Copy out the lines of the records below, and only those lines, from the one with "The image size is (838, 634)." through the one with "Task: Click the Single-Core Score header", exactly as they appear.

==== Material to process ====

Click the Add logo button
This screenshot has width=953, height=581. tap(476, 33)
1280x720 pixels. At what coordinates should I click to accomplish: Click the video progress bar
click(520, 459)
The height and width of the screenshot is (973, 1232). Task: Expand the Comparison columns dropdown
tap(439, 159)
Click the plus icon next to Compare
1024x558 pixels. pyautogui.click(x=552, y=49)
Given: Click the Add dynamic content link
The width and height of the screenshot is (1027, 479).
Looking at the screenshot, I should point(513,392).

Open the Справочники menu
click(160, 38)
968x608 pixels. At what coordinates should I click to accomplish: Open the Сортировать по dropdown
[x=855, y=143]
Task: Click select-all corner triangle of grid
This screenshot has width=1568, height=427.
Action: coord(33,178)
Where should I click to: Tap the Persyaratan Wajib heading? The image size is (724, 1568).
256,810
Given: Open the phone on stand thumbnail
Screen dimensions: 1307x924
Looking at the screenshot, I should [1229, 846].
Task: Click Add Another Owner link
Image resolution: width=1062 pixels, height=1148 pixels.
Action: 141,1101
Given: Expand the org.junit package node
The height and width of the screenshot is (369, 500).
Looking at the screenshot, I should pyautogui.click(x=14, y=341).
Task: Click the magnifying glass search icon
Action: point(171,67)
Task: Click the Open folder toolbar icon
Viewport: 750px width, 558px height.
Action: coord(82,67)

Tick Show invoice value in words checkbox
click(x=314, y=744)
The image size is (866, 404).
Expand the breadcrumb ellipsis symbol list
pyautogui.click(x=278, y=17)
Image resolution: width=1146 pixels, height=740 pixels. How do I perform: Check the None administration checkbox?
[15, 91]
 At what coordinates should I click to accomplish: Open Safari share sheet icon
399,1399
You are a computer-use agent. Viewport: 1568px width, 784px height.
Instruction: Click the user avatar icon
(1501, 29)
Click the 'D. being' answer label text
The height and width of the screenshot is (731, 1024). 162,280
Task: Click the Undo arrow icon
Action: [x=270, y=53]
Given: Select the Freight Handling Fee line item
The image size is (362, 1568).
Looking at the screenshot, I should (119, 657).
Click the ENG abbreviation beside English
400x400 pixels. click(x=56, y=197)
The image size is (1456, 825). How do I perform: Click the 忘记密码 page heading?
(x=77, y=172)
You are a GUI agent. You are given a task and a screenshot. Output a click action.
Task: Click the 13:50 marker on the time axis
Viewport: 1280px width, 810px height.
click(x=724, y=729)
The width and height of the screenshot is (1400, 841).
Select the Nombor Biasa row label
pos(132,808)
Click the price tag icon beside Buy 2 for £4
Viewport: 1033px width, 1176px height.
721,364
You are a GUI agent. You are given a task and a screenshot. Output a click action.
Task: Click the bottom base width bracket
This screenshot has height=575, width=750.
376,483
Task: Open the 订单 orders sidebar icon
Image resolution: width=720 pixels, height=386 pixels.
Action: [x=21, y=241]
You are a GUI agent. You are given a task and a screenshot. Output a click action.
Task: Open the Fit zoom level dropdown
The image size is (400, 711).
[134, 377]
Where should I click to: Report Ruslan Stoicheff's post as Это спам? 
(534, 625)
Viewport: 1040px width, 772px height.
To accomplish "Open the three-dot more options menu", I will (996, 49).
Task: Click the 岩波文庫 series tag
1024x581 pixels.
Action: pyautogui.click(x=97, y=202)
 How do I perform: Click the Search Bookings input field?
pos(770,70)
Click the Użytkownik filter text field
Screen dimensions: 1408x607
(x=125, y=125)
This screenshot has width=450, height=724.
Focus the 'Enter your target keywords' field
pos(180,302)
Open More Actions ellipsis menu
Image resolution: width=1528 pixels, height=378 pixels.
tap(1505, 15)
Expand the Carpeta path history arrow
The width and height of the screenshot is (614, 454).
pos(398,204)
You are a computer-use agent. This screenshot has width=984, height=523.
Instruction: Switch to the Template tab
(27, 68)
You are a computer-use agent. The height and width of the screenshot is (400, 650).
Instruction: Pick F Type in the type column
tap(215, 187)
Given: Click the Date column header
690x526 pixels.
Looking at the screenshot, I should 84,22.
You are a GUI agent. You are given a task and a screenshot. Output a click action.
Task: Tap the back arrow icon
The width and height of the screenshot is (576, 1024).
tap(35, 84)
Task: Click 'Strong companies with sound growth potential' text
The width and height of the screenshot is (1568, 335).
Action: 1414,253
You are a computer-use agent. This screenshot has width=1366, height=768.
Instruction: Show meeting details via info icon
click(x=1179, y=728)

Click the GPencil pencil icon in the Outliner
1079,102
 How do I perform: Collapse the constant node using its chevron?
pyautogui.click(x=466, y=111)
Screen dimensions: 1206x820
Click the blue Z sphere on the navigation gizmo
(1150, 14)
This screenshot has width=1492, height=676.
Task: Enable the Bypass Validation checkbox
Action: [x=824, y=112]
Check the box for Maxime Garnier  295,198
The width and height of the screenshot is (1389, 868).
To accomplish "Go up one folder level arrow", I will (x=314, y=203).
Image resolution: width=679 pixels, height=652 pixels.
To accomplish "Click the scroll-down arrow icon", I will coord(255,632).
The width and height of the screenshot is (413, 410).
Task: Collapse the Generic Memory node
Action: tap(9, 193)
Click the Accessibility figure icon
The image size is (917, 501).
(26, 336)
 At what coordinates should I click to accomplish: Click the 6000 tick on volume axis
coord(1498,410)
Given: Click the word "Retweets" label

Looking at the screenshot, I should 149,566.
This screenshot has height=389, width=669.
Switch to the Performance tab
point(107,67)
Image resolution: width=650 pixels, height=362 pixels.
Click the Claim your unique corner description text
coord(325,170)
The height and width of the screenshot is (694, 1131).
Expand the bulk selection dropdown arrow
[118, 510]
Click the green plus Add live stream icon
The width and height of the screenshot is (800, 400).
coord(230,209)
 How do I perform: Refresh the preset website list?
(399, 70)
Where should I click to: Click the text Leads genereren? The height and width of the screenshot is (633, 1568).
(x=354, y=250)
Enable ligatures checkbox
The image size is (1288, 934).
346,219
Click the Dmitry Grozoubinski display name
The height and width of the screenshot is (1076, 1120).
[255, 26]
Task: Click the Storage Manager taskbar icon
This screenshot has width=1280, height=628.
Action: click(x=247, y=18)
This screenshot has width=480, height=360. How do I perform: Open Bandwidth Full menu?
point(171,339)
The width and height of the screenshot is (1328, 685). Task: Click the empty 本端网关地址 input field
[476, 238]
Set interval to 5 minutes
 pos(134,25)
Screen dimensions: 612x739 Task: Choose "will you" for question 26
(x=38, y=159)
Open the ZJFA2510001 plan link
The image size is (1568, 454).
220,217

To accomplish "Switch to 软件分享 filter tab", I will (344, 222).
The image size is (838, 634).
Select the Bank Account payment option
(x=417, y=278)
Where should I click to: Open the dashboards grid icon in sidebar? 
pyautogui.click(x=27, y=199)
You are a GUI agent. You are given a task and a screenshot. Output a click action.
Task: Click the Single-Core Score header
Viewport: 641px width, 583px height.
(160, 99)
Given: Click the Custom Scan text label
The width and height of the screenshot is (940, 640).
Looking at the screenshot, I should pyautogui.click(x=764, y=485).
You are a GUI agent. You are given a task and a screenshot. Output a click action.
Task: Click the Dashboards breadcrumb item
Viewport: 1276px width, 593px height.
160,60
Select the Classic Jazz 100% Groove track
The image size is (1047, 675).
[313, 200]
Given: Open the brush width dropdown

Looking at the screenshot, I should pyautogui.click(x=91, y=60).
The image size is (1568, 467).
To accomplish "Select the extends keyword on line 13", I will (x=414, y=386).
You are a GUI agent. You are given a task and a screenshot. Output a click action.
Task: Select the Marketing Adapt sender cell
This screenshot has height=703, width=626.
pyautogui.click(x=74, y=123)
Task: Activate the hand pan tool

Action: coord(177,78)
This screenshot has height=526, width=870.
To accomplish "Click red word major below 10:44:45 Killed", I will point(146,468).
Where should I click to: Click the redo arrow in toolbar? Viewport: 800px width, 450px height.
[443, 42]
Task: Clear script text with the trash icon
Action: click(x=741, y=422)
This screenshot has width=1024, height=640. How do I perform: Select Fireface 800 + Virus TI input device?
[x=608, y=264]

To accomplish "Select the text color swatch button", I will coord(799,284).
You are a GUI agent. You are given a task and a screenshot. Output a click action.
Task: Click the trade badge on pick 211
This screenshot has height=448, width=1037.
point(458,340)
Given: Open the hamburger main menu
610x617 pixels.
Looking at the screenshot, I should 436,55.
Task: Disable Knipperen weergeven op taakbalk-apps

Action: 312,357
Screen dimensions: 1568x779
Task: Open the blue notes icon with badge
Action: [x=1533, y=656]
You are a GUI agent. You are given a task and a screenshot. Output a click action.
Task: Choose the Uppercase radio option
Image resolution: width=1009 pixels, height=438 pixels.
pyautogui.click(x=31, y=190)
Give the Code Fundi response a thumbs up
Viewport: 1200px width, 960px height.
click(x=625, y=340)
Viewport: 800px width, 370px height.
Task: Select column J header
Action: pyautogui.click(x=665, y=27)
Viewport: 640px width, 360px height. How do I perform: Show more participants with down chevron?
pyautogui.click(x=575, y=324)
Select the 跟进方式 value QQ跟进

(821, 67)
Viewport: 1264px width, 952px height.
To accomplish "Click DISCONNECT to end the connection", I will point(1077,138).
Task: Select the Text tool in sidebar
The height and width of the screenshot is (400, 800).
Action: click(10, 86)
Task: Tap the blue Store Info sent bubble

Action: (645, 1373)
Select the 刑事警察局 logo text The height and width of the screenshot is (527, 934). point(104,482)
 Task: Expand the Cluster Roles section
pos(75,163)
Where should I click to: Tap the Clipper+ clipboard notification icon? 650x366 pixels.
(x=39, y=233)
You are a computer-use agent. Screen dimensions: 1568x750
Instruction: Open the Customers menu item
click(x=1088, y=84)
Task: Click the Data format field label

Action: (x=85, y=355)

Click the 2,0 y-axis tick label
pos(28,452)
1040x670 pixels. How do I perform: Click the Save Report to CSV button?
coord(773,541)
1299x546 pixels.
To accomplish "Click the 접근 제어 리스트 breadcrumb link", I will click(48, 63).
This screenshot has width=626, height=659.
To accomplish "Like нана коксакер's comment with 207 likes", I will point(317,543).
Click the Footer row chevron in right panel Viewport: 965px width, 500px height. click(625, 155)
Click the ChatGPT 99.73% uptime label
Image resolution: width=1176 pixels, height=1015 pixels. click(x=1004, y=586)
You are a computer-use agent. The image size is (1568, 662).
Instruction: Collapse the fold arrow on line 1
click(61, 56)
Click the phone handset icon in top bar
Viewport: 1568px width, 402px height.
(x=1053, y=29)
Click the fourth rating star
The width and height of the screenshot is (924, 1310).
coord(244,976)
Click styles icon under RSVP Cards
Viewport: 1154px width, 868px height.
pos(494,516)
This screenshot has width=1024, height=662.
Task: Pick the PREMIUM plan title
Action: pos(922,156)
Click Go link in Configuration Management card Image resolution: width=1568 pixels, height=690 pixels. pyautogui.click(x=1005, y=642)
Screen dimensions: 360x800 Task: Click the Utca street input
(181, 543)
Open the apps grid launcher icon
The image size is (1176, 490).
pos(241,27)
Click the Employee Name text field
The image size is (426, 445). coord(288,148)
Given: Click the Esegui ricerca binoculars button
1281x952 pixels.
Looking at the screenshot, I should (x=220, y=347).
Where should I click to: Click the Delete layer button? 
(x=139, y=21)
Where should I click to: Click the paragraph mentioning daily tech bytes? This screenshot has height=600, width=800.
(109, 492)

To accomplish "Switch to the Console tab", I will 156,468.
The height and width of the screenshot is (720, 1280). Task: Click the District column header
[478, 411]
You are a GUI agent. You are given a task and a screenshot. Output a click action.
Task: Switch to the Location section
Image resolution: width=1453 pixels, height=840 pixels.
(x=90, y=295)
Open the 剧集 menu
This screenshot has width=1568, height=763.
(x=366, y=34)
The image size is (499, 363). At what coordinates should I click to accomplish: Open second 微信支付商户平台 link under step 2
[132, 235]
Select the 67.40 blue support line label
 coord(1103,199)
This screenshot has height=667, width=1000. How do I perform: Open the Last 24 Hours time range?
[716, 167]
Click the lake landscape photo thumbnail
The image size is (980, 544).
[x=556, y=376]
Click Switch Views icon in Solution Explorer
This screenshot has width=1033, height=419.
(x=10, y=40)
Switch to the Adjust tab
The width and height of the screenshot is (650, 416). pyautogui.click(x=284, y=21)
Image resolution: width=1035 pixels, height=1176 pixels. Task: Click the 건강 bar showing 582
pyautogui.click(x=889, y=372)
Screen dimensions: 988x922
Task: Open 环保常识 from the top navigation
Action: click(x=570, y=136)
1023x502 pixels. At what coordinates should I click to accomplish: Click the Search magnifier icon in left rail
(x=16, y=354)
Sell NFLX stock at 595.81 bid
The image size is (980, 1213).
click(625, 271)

====

→ Expected output
The image size is (838, 634).
Select the Bank Account payment option
(x=417, y=278)
Where should I click to: Open the dashboards grid icon in sidebar? 
pyautogui.click(x=27, y=199)
You are a GUI agent. You are given a task and a screenshot. Output a click action.
Task: Click the Single-Core Score header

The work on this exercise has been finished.